Goodness me I did not anticipate so much response, and I am so grateful to everyone who has posted, I have finally sat down and read every single one. Thank you for all of them, the kind words and the challenging ones. Almost everything posted has resonated.
I posted in a very bad headspace last night, so apologies for the outburst with little detail. I'll try to give more context, and I'm sorry for not having had the energy or focus to provide what is clearly very important background. So brace for a long one!
Regardless of that, the lack of detail means you have given quite wide-ranging advice and posed good questions, all of which I think was accidentally extra helpful and insightful.
I'm going to try to give some answers/context to the things people have asked or speculated about:
- We are very close, he's still very soppy with both me and his DF/my DH, we're emotionally very open and loving as a family. We adore him, and our DD (8).
- He is very bright academically, less so socially, and doesn't find friendships easy, or other kids, frankly. He loves adult company and vice versa, he's very charming and articulate. He's verbose, intense and highly emotionally volatile. He has a fixed mindset and can fixate/obsess a bit, he flies disproportionately off the handle at the mildest instance of not getting his own way. He's been previously (2y ago) assessed for Aspergers (as was) or other ASD profiles, and didn't meet the diagnostic criteria.
- He has therefore always had some challenges and anxieties - although nothing new we can identify in the past month. He often shifts the anxiety goalposts and for a time will become focused on one thing, I guess this is the current phase. And yes, he started Y7 in Sept and it was a huge shock to him, he has had some "mild" bullying (is there such a thing?!) experiences for the first time in his life (tiny primary school), which I'd say now are more "negging" that is grinding him down. We've spoken with our lovely GP who has referred us on for some CAMHS-related support. School are also supporting through the above issues, and he meets with a school child support worker weekly, which he seems to be responding to positively, although we're very concerned for his self-esteem and overall mood.

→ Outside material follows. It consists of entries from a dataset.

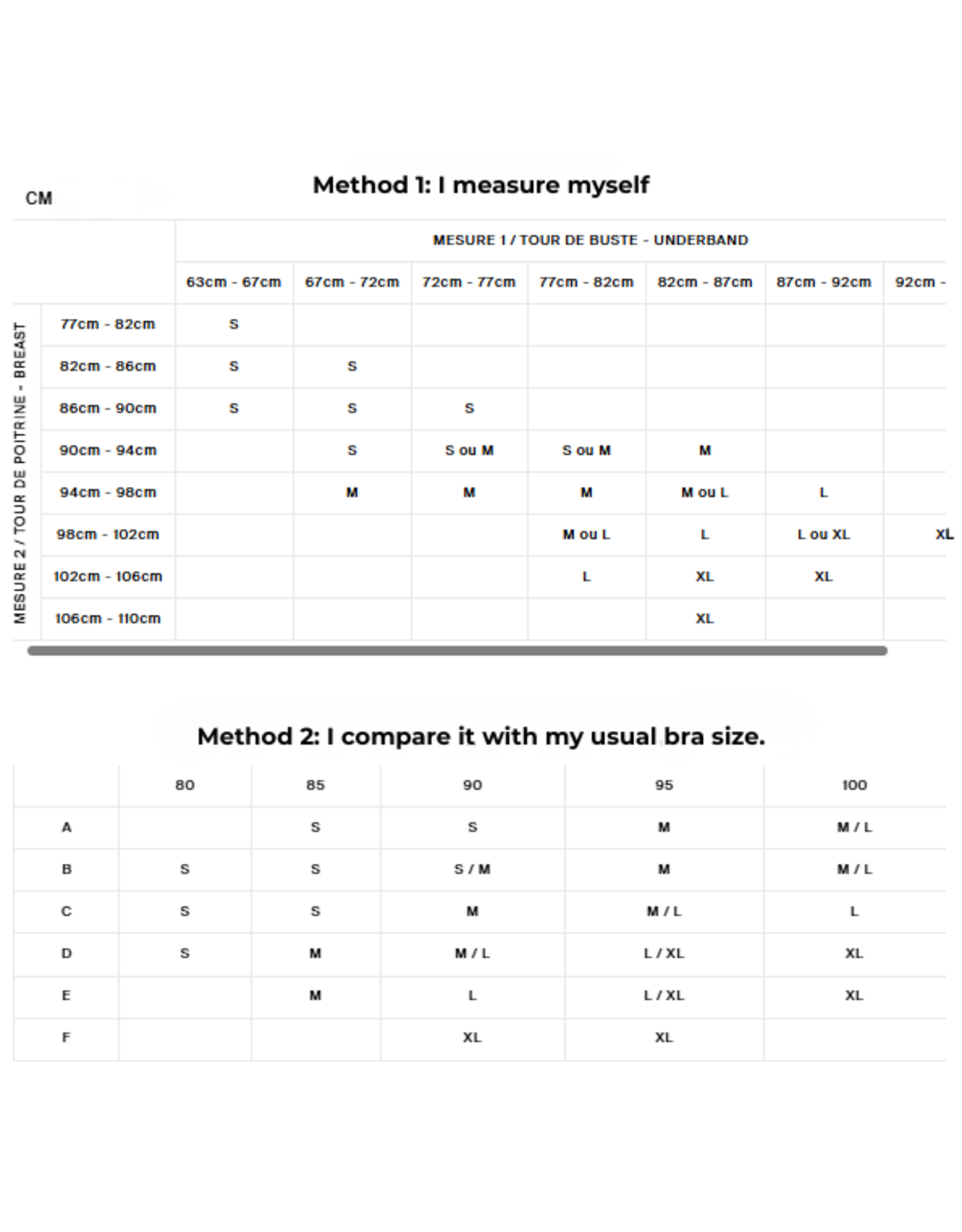
Task: Click the 'L ou XL' size cell
Action: point(823,534)
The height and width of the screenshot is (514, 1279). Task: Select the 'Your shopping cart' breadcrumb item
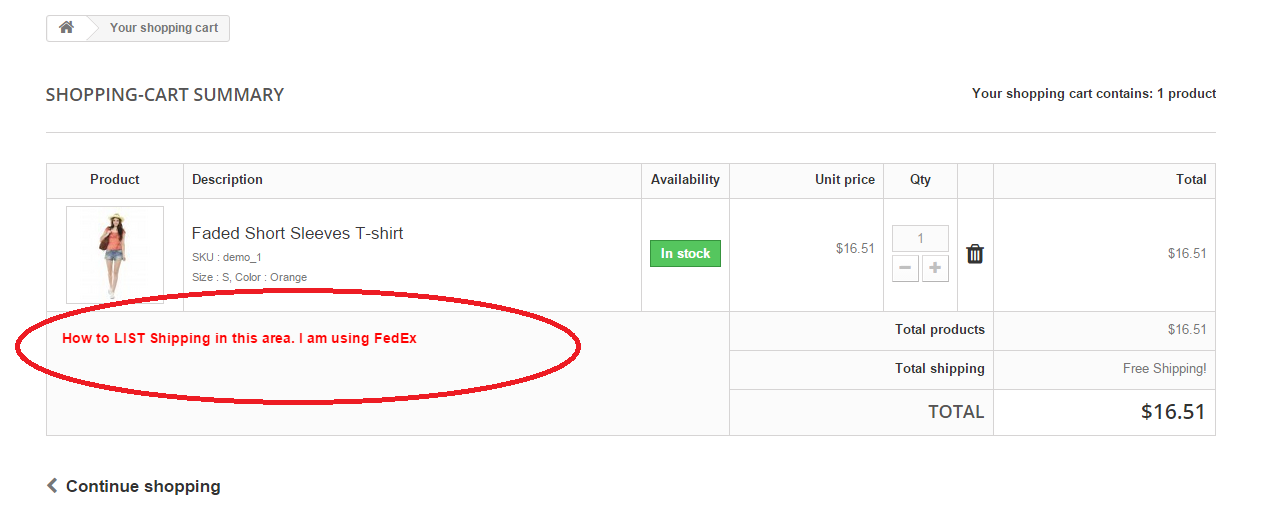[163, 28]

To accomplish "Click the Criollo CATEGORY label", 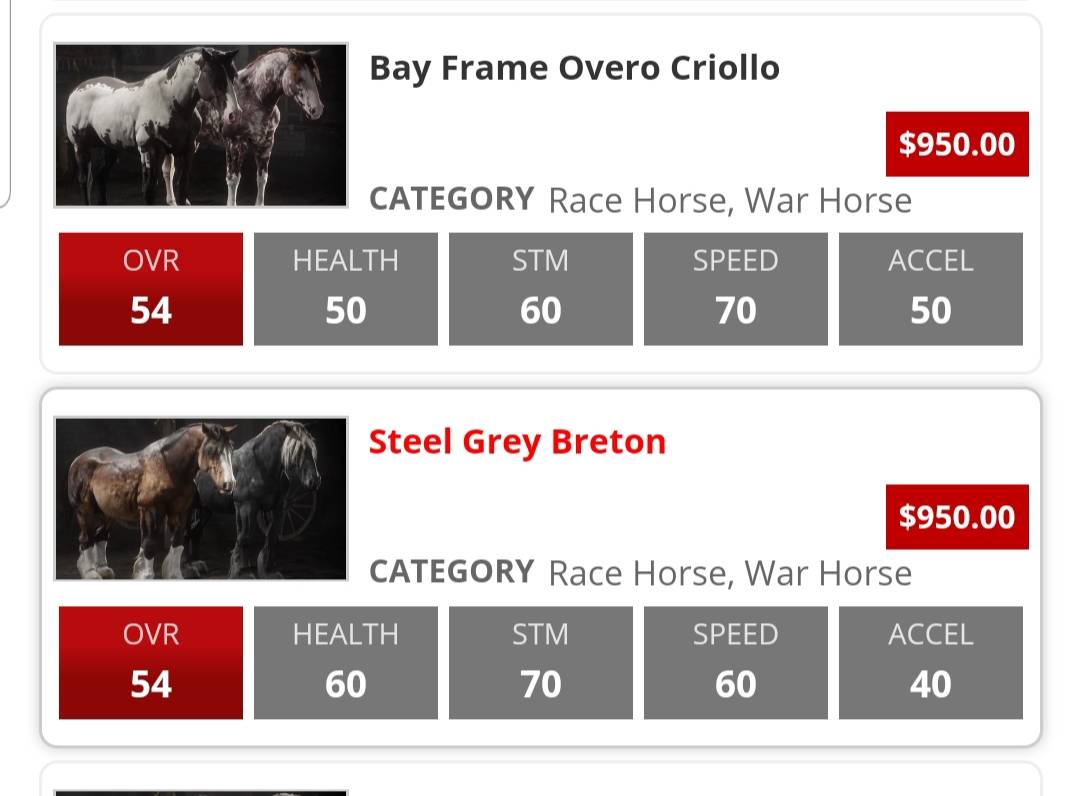I will [x=452, y=199].
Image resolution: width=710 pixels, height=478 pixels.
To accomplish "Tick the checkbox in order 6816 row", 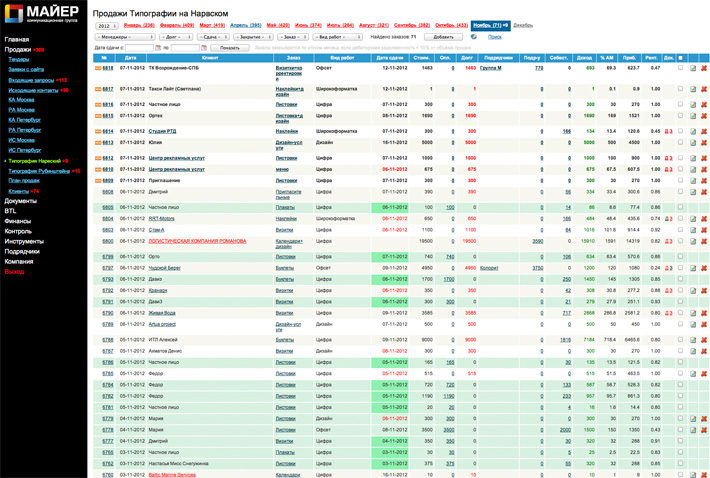I will pyautogui.click(x=680, y=104).
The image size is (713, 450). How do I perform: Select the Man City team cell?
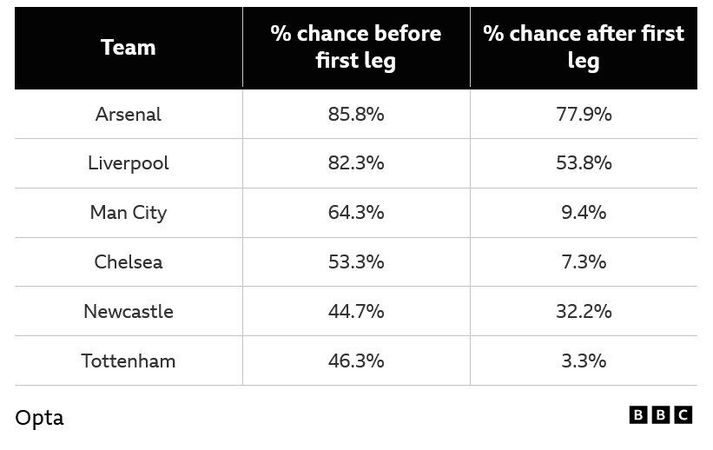point(128,212)
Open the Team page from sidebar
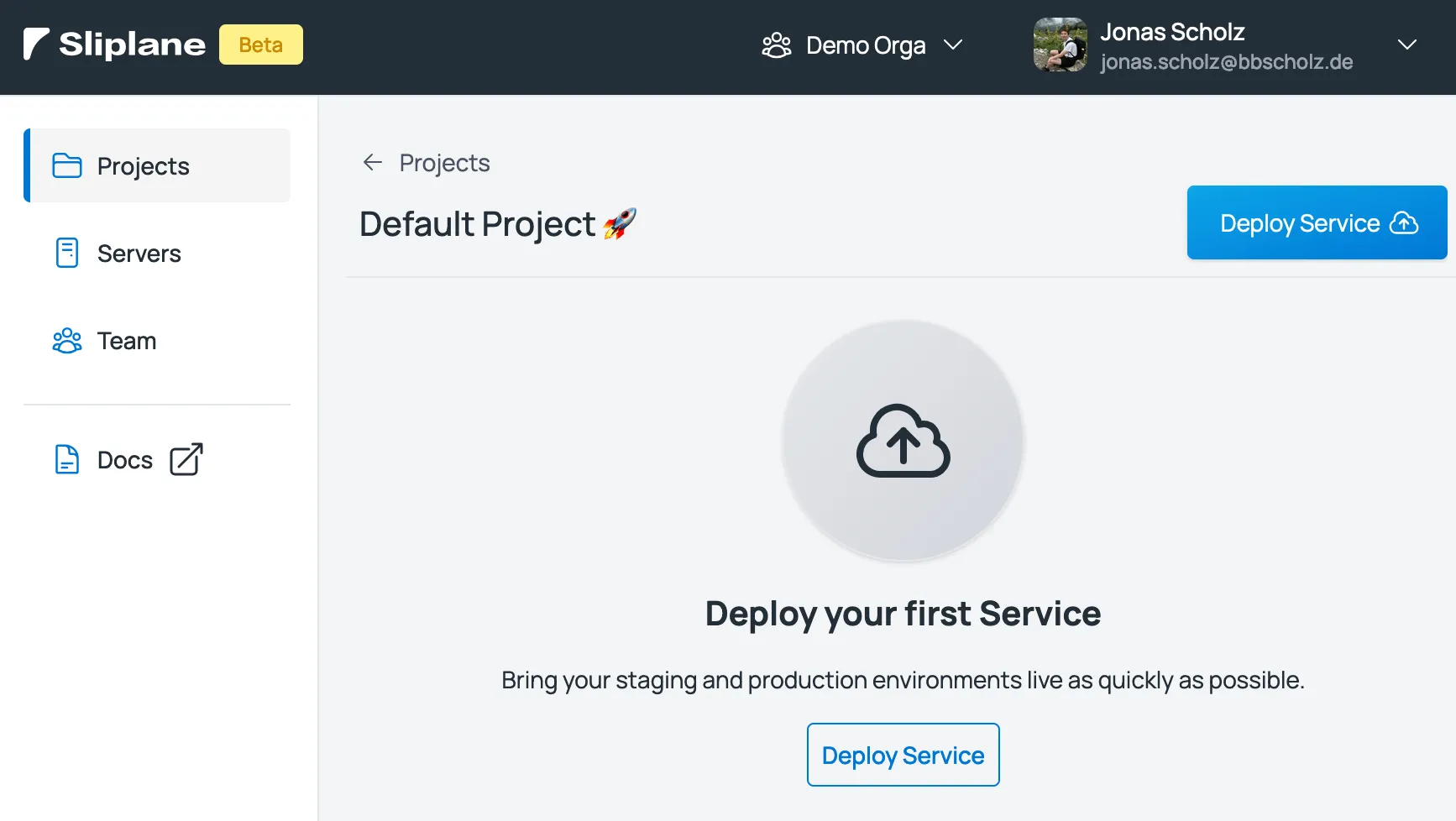The height and width of the screenshot is (821, 1456). 127,341
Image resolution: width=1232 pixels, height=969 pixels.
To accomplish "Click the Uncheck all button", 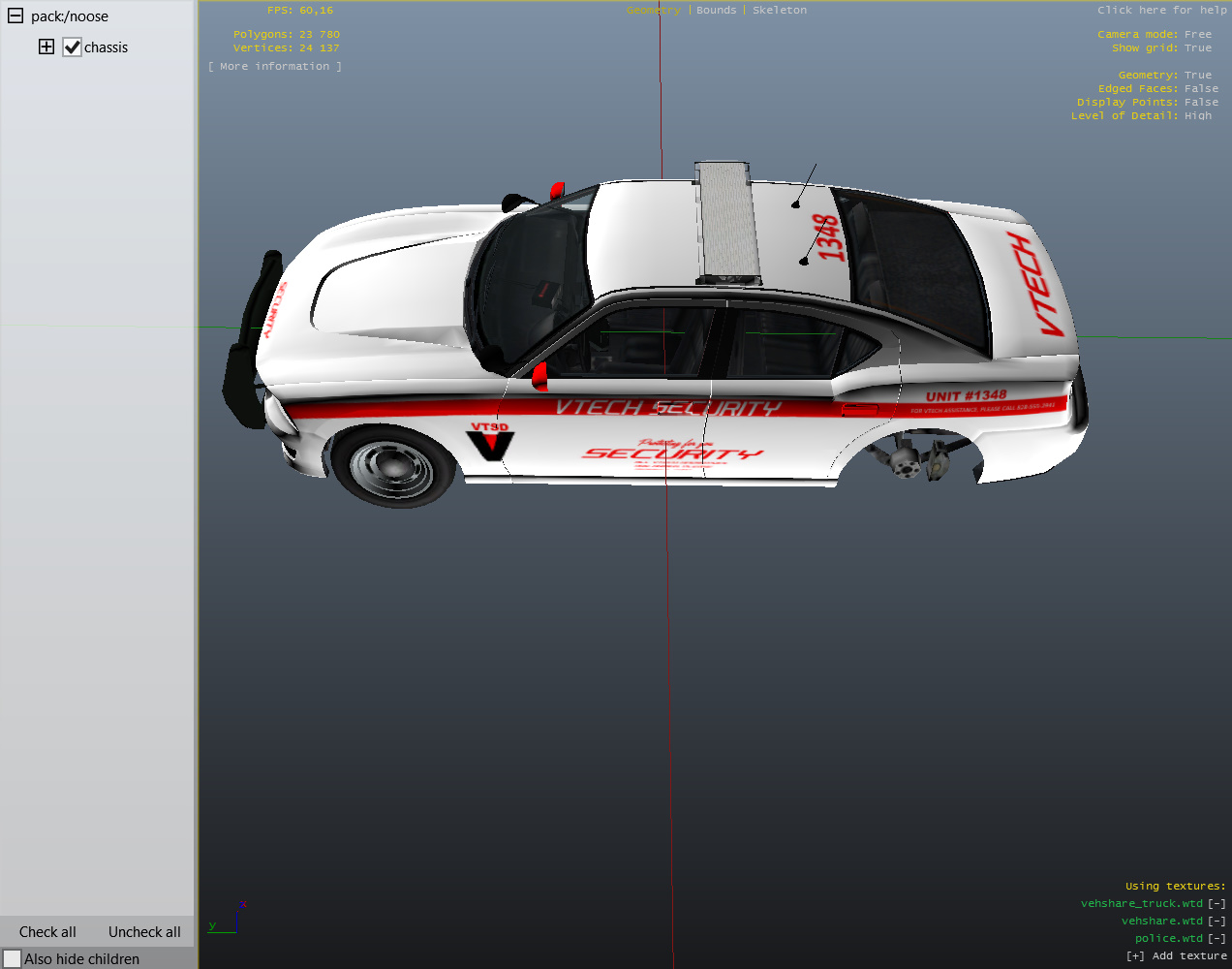I will pyautogui.click(x=144, y=932).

- He has form for quick habit-forming, and also, very often, for later admitting manipulating or attention-seeking, which doesn't help with our feelings of doubt and frustration - where do we need to parent and help him develop coping mechanisms and boundaries, versus when do we just relax and go with the flow. This confusion has dogged us for about 7 years so far, so hopefully you can appreciate we're pretty lost and regrettably, sometimes easily triggered. Attention-seeking in itself is a symptom of a problem, right? So if he's faking something to get a response, what's driving that and how can we help solve it? Or does he need a firm but fair reality check to help him eventually become a well balanced adult?! It's exhausting. And so we massively worry that along the lines of PP saying "nip it in the bud" we should be hesitant to do anything other than discourage.
- We're very aware he's on a puberty cusp. He's still childlike and not very hormonal quite yet, definitely in his "not a boy, not yet a man" Britney era ; ). I can see him conflicted between wanting to reject childhood things, and then clinging on to us for dear life.
We took on board a huge amount of what I read (and shared with DH) first thing this morning already and have made immediate, positive changes -
I took off work early this afternoon, picked him up from school myself and told him the rest of the day was his. He was very sullen (don't blame him) but agreed to let me take him for an ice cream in the sunshine. We gradually gently built up chatting until we had some calm conversations and agreed to a "reset".
He can't explain what's causing this specific phase, only managed to decide it was slightly more about being near us, than it was about being scared of something in the house/room.
We have set him up a bed in our room, showed him it's there if he needs it - gently clarified that it's not really an invitation, and also shared why we don't want to encourage him (to help him feel happy, relaxed and confident in his own room being the goal) and that if he comes in to be as quiet as he possibly can. And asked that he agree to then concentrate with us on looking at the "why" and setting about fixing that.
There was a lot more constructive and supportive/loving conversation than that, but that's the key part.
He said this evening that he already feels calmer knowing it's there, so that's been a very quick win.
On reading the further posts tonight, I'm also going to talk to DH about seeing how the next few nights go and then potentially setting up another bed in his room (absolutely impossible to share a bed with him 😂) to start phasing that in, instead of him coming to us, as some kind of transition to him staying put. Will see how we go.
Honestly can't thank everyone who replied enough, you've provided such a strong bank of experience and reassurance that I didn't know quite how much we all needed. Might have a little sob.